There are no spoilers in my criticism of the final chapters. Vancouverites know that theirs are not the streets of San Francisco. The long, slow crawl over the Lion's Gate Bridge is nothing like the chase scene in Bullit. Would gunshots and a car set alight by incendiary devices divert a foreign leader's motorcade? I suggest they would. The final two pages, in which a wedding is announced, are particularly painful.

I haven't given this novel its due. The premise is strong, the plot is clever, and the intrigue high. It's easy to understand the interest in bringing it to the screen, just as it's easy to see why PaperJacks brought out a movie tie-in. Sadly, the novel has been out-of-print ever since. The Kirkus reviewer was right –the novel has disappeared. Despite the flaws, it deserved a much longer life. It deserves to be read today.

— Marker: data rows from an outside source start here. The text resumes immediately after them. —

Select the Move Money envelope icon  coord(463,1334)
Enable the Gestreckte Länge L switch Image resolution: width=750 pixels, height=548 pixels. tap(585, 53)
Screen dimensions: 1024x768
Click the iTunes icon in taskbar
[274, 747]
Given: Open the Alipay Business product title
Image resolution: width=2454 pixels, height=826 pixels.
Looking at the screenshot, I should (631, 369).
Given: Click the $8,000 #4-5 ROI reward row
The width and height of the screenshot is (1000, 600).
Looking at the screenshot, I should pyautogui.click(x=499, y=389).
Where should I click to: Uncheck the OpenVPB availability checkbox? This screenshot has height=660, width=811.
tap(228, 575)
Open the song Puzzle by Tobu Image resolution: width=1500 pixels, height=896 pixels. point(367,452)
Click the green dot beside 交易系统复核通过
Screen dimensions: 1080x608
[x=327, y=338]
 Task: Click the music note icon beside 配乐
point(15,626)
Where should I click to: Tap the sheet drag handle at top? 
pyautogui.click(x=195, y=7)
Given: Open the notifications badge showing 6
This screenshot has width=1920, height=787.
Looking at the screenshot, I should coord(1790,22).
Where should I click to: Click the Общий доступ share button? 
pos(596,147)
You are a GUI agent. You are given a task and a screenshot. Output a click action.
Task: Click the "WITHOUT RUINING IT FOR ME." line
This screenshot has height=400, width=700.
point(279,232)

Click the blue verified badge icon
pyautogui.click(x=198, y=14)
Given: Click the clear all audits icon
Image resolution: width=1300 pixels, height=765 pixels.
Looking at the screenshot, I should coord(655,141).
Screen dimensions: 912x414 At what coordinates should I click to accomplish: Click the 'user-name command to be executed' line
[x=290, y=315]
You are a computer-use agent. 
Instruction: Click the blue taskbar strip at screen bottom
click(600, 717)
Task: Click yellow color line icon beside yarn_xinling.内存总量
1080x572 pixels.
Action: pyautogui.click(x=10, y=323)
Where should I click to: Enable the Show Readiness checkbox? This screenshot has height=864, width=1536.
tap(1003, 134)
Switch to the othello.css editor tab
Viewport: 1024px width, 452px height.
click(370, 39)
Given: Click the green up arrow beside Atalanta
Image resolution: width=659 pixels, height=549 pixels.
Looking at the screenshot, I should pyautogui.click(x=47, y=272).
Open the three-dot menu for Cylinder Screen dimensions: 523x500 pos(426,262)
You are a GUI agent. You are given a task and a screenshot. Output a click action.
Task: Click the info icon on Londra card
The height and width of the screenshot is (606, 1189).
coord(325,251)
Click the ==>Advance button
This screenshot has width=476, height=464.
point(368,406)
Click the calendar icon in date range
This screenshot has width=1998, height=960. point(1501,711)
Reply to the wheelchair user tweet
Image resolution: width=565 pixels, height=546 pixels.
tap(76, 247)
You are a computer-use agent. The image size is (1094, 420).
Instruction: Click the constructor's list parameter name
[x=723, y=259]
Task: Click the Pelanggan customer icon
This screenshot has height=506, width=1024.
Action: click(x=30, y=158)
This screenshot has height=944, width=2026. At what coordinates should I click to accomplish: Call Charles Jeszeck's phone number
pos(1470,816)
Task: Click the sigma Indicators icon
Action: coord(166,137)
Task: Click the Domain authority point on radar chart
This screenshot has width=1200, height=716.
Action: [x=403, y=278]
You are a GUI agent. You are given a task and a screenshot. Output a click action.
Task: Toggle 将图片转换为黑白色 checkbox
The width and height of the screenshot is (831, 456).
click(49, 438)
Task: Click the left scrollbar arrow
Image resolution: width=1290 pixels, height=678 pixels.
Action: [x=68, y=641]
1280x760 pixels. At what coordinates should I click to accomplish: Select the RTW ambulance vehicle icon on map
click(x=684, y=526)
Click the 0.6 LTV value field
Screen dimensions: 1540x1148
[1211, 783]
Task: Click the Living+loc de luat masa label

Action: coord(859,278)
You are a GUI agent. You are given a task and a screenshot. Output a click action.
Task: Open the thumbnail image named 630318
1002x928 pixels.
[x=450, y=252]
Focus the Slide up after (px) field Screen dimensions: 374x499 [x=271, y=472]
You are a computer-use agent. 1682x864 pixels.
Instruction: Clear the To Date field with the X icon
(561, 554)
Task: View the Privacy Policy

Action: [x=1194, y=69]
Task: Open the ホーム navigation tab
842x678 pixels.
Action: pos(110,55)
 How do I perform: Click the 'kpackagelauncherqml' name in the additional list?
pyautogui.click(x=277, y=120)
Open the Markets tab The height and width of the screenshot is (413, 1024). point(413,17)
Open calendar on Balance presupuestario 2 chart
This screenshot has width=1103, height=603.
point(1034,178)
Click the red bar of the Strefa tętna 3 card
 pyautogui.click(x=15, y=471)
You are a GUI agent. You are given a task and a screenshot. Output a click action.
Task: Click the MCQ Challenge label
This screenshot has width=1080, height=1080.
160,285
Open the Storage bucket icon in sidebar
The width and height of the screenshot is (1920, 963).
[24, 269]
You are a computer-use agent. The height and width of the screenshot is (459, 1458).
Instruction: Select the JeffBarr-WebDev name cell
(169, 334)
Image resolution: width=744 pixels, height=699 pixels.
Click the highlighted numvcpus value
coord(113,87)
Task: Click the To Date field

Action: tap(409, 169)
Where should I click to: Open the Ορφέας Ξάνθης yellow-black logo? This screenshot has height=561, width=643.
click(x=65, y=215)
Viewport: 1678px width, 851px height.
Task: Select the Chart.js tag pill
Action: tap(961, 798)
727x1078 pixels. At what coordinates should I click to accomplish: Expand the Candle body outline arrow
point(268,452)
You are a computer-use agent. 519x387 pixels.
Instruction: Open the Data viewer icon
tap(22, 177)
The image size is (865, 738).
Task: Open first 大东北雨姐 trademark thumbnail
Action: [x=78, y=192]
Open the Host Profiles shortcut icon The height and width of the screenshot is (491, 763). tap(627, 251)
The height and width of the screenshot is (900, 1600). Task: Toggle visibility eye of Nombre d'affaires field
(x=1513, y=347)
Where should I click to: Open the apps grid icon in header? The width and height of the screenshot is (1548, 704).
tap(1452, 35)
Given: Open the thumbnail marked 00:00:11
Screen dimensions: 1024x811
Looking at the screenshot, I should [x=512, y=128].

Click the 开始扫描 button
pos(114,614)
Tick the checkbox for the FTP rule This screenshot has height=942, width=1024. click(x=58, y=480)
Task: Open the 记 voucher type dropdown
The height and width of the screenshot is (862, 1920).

Trivia: Kosygin did indeed come to Canada. A reformist, his 1971 eight-day visit was seen as an effort to thaw the Cold War. Ardies may have taken some inspiration from an assault on the Soviet Premier, which took place while walking with Prime Minister Pierre Elliott Trudeau on Parliament Hill.


Object: A poorly produced mass market paperback, the best that might be said is that it held together in the reading.

But then our new puppy got a hold of it.



Access: The 1974 first edition, Kosygin is Coming, was published in Toronto and New York by Doubleday. The following year, Angus & Robertson published the novel in the UK. Under the title Russian Roulette, movie tie-in editions were published by PaperJacks (Canada) and Panther (UK). I can find no evidence of any American edition after the Doubleday.



Library and Archives Canada and eight of our academic libraries have copies of Kosygin is Coming. The Vancouver Public Library does not. For shame.

Copies of Kosygin is Coming are plentiful and cheap. Ignore the New Hampshire bookseller asking US$80. Russian Roulette is cheaper still. Pay no more than three dollars.

Interestingly, the only translation has been to the Chinese: 最危險的一日 (1977). It would appear the Russians weren't interested.